Fraction of cases published

The PUF contained a subset of the cases present in the original dataset, as the anonymization process was configured to withhold cases from release for which the defined privacy guarantees would not hold. Figure 1 provides an overview of the number of cases included in the PUF for increasing sizes of the dataset and for the three sub-cohorts within NAPKON. The size of the original dataset has increased with the time the registry was running.

Fig. 1
figure 1

Fraction of cases published for the complete NAPKON dataset (a) and (b) the High-Resolution Platform (HAP), the Population-based Platform (POP), and the Cross-Sectoral Platform (SUEP).

The fraction of cases from the NAPKON cohort that can be included in the PUF increased to over 85% as soon as at least 2,250 cases were documented (which happened on 2021-05-18). The curve flattened out at 1,600 documented cases. The highest fraction of cases included in the PUF (87%) was reached when 4,350 cases were documented. The absolute number of cases in the PUF was reduced due to anonymization from 1,697 to 1,410 (83%) for the SUEP, from 2,346 to 2,280 (97%) for the POP, and from 519 to 237 (45%) for the HAP.

Descriptive statistics before and after anonymization

Table 1 shows the cohort descriptions from the original dataset from 2022-03-15 (n = 4,562) and the PUF (n = 3,904) for each of the three NAPKON cohorts. The age distribution (Fig. 2(a)) before and after anonymization differed significantly (P < 0.001). It is notable that in particular the age groups under 18 and over 79 years were represented with only a few cases in the original dataset, which is why no minors were included in the PUF and the age group over 79 years was reduced by 73% in size (150/205) through the anonymization process. In contrast, the sizes of the other age groups differed only slightly between the two datasets. The largest impact can be observed for the HAP cohort (Fig. 3). Only 56% (129/230) of its cases in the age group 40–59 and 58% (108/187) of its cases in the age group 60–79, were included in the PUF. The POP shows the smallest case reduction regarding the variable age, however with a significantly different age distribution (P = 0.011). The age category over 79 years stands out with a case reduction of 66% (12/35).
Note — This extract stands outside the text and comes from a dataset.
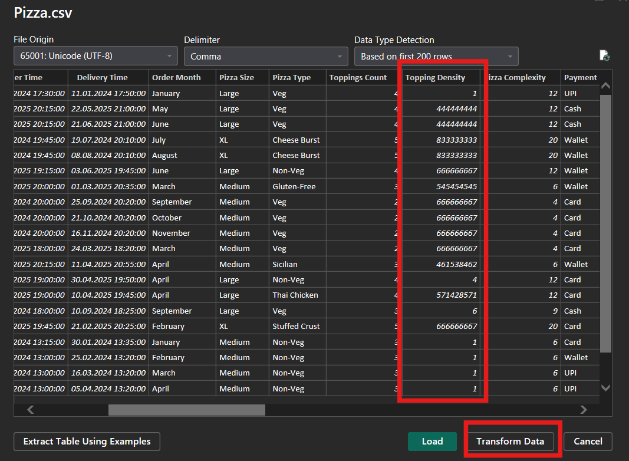
Task: Select the Topping Density column header
Action: click(435, 77)
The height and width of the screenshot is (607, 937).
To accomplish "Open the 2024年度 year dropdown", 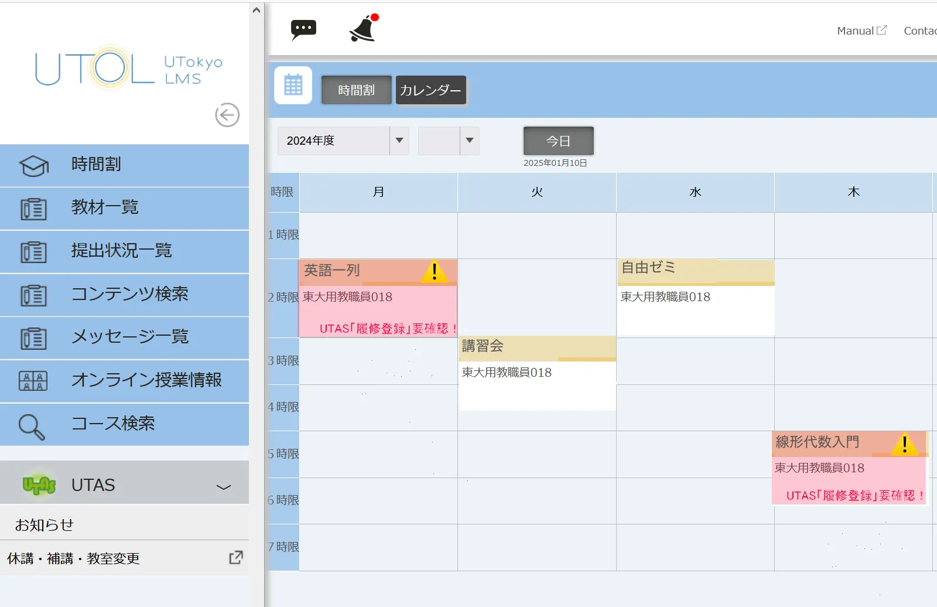I will (x=343, y=141).
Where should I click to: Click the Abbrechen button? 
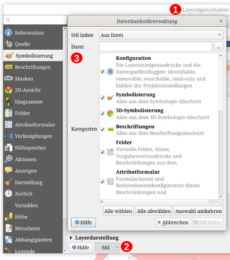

Table 1 Description of the three NAPKON sub-cohorts in the original and anonymized (PUF) dataset from 2022-03-15.
Fig. 2
figure 2

Comparison of demographic parameters of patients for the original dataset (n = 4,562) and the anonymized dataset (PUF; n = 3,904). The proportions are given in percentage. Note: The percentages in the PUF may be larger if the number of censored cases is unbalanced. (a) Age distribution in years, (b) gender distribution, (c) distribution of quarter and year of first positive SARS-CoV-2 test, and (d) distribution of the disease severity in the course of disease. WHO = World Health Organization.

Fig. 3
figure 3

Comparison of demographic parameters of patients for the original data set (n = 4,562) and the anonymized data set (PUF, n = 3,904). (a) Age distribution in years, (b) gender distribution, (c) distribution of quarter and year of first positive SARS-CoV-2 test, and (d) distribution of the disease severity in the course of disease. HAP = High-Resolution Platform; POP = Population-based Platform; SUEP = Cross-Sectoral Platform; WHO = World Health Organization.

The gender distribution is shown in Fig. 2(b). Males were predominant in the original (2,412/4,562; 53%) and anonymized (2,050/3,904, 53%) dataset. The gender distribution did not differ significantly before and after anonymization (P = 0.74). Analyzing the three cohorts (Fig. 3), 85% (868/1,020) of male cases could be published for the SUEP, 96% (1,001/1,040) for the POP and 51% (181/352) for the HAP. Consequently, gender distribution differed significantly in the HAP (P = 0.023), but not in the SUEP (P = 0.172) and in the POP (P = 0.753). The cases with a first COVID-19 diagnosis in 2020 were mainly from the POP and in 2021 from the SUEP (Fig. 2(c)). No significantly different distribution of quarter of diagnosis before and after anonymization could be observed for 2020 (P = 0.477). For 2021, the distribution differed significantly (P = 0.044) with regard to all cohorts, but not for cases in the SUEP (P = 0.66). In the first quarter of 2022 the case number was still too low so that no cases were included in the anonymized dataset.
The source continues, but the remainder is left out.